• Work item: Count every line below that holds "width". The answer is the number alone.

• The input:

◇ ◇ ◇ ◇ ◇

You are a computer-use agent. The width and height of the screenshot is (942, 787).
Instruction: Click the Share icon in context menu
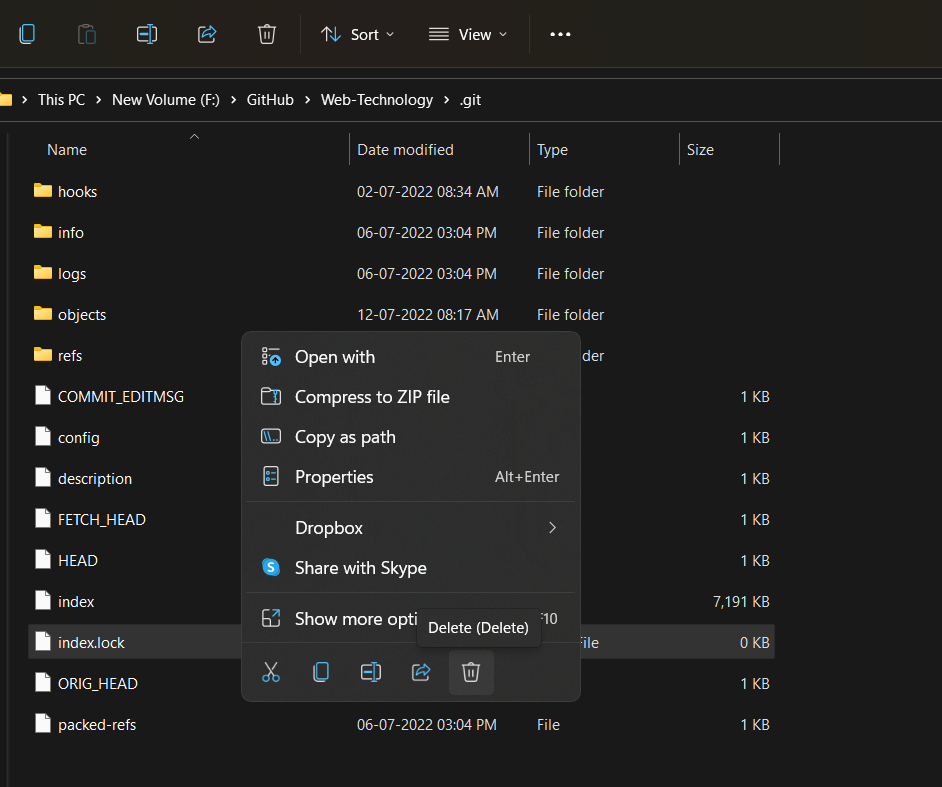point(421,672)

◇ ◇ ◇ ◇ ◇

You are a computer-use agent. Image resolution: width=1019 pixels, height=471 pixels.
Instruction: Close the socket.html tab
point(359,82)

◇ ◇ ◇ ◇ ◇

• Response to the exercise: 2